◆ SELECTED PASSAGE
Working on the Duck Cabin

We’ve been fighting our usual Michigan weather to start building the cabin for Freckles and Penguin. One day it’s 70 degrees and sunny and the next it’s 45 degrees and raining. But we have had enough nice days that we’re finally able to begin working on the duck cabin!

Working on the Duck Cabin

The Plan –

Mr. Comfortable made a rough sketch to show me what the cabin will look like when completed. Of course he had to show the sketch to Freckles and Penguin first!

Working on the Duck Cabin

Working on the Duck Cabin has had a slow start.

First we had to come up with the plan. I told Mr. C how much floor space the ducks required and he drew up a plan. Next he began sorting the wood for suitable pieces. Our chainsaw died so the poor man has been reduced to using a mini chainsaw that is supposed to be for trimming very small branches from standing trees.

Using that saw has made the job a lot slower and more difficult but Mr. C kept at it. We now have logs cut for two walls.

Working on the Duck Cabin

It doesn’t look like we’ve made any much headway but cutting logs for the duck cabin is probably the longest part of the job. We had a huge pile of wood leftover from the ice and wind storms we’ve had over the last few years. I think we could have made a nice little tiny house for Mr. Comfortable and me with all that wood!

The front and back of the duck cabin will both have doors so we don’t need as many logs for them. Doors in front and back will make it much easier to clean out the cabin.

Working on the Duck Cabin

Ducks need ventilation so that’s part of the plan!

Under the overhang of the roof we’re putting in ventilation screens. Ducks have very moist breath and the moisture has to be able to escape. If it couldn’t the straw in their cabin would become very wet and moldy very quickly. And in winter it would make things colder for the ducks. We’ll use hardware cloth the length of the cabin on two sides. The ventilation screens will be about 2 inches high and firmly attached to the inside of the cabin.

◆ ITEMS
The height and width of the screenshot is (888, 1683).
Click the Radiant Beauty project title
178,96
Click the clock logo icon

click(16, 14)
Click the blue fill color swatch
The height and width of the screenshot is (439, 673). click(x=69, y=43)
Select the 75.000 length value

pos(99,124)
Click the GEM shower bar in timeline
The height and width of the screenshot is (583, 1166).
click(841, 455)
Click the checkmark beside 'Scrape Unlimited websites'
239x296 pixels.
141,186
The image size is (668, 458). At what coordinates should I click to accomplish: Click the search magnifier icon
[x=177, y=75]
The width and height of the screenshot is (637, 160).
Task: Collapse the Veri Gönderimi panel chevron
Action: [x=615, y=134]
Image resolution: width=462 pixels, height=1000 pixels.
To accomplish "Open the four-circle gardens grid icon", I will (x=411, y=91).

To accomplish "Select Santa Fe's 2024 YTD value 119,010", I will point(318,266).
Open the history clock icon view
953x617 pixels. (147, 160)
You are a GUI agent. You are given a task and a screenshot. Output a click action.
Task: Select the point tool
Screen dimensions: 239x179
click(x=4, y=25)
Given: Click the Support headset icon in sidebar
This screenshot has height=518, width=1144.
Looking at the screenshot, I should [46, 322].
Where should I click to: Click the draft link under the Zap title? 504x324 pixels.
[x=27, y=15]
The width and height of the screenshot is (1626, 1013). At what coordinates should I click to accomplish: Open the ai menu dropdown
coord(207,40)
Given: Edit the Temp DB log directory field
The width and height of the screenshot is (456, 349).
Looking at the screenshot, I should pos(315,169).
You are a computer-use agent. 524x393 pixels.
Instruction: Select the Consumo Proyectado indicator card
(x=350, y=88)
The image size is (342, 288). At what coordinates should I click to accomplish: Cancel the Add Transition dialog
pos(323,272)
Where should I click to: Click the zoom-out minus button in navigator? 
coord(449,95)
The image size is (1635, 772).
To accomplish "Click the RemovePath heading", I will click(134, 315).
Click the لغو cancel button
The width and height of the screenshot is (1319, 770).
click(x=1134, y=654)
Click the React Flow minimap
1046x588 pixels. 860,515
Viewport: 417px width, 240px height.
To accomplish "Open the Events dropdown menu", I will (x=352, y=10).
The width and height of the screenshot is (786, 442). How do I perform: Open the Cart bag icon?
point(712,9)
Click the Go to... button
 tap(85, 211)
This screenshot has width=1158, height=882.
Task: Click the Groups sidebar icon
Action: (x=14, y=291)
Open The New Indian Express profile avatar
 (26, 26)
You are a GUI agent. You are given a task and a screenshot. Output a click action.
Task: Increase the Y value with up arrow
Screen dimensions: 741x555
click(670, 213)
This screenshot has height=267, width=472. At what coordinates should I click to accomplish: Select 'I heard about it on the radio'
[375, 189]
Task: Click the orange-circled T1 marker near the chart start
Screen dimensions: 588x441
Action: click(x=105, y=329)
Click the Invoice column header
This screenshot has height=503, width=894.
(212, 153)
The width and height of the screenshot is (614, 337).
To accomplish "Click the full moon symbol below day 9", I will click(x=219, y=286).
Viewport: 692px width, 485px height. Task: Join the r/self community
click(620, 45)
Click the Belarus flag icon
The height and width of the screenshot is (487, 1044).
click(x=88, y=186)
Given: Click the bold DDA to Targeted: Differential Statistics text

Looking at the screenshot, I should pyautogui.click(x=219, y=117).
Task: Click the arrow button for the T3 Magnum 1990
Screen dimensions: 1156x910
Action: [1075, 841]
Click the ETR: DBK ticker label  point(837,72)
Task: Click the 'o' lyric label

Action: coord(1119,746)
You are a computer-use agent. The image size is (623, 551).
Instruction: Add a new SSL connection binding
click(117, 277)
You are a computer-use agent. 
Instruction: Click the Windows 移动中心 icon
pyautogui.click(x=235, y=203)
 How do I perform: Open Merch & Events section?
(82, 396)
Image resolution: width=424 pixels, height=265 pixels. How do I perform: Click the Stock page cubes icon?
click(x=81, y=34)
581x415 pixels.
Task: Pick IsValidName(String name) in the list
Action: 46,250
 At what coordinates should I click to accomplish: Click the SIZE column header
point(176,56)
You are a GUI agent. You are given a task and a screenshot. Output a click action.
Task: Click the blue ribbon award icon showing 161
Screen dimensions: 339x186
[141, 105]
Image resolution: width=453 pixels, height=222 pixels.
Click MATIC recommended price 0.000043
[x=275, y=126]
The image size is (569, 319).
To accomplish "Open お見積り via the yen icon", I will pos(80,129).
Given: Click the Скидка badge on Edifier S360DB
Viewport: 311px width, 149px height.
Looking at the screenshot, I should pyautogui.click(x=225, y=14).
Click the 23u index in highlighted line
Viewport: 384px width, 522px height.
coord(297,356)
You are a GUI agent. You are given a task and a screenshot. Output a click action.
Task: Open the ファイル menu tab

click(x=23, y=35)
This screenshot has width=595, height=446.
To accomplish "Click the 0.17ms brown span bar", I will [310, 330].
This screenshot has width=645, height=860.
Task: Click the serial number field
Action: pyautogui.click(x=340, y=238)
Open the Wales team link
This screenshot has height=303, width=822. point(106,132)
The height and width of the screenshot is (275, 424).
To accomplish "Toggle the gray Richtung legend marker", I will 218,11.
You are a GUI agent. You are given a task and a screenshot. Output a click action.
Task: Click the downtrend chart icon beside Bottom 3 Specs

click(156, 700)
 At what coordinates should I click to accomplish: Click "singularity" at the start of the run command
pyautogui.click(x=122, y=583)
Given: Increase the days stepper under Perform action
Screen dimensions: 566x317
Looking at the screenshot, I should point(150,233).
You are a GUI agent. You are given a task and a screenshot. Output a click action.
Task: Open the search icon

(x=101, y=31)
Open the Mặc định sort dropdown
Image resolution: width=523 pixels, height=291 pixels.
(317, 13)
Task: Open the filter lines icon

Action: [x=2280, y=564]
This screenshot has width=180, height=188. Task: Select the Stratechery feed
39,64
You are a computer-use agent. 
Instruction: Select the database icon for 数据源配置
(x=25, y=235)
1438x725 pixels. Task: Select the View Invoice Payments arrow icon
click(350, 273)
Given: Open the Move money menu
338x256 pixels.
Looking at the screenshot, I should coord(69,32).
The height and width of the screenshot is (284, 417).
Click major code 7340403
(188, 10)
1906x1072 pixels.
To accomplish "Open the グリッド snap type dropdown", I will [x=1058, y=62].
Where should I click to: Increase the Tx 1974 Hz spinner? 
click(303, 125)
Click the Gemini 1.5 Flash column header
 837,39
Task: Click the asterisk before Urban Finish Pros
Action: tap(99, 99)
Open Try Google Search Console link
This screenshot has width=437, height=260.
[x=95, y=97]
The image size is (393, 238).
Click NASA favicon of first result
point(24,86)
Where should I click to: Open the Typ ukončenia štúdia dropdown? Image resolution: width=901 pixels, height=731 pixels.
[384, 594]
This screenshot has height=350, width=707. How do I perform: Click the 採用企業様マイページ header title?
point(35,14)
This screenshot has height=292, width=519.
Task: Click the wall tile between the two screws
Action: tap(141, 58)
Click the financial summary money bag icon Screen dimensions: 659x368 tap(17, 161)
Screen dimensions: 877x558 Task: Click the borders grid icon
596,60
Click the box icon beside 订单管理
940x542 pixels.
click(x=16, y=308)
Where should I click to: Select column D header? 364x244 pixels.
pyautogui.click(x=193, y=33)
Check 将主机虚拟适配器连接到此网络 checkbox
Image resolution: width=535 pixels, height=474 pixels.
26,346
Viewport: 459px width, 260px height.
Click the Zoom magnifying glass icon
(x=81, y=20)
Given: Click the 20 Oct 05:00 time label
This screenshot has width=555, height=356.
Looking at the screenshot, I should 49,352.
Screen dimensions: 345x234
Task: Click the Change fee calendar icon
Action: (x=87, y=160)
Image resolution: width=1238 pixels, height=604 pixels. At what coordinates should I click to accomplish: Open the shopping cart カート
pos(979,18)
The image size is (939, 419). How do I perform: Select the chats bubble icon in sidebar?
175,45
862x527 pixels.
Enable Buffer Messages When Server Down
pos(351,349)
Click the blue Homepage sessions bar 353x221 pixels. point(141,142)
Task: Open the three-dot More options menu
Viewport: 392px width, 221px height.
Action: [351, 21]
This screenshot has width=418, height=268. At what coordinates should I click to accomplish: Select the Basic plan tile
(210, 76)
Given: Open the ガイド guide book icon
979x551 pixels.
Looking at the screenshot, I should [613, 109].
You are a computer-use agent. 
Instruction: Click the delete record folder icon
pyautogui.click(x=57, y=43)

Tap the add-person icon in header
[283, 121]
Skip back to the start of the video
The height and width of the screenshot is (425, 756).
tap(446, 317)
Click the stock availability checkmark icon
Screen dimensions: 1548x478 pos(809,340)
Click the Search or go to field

◆ WORK INSTRUCTIONS
A. In the duck cabin post, about how high will the ventilation screens be?
B. Transcribe the duck cabin post, everything from "Mr. Comfortable made" down to "and Penguin first!".

◆ ANSWERS TO THE EXERCISE
A. About 2 inches high.

B.
Mr. Comfortable made a rough sketch to show me what the cabin will look like when completed. Of course he had to show the sketch to Freckles and Penguin first!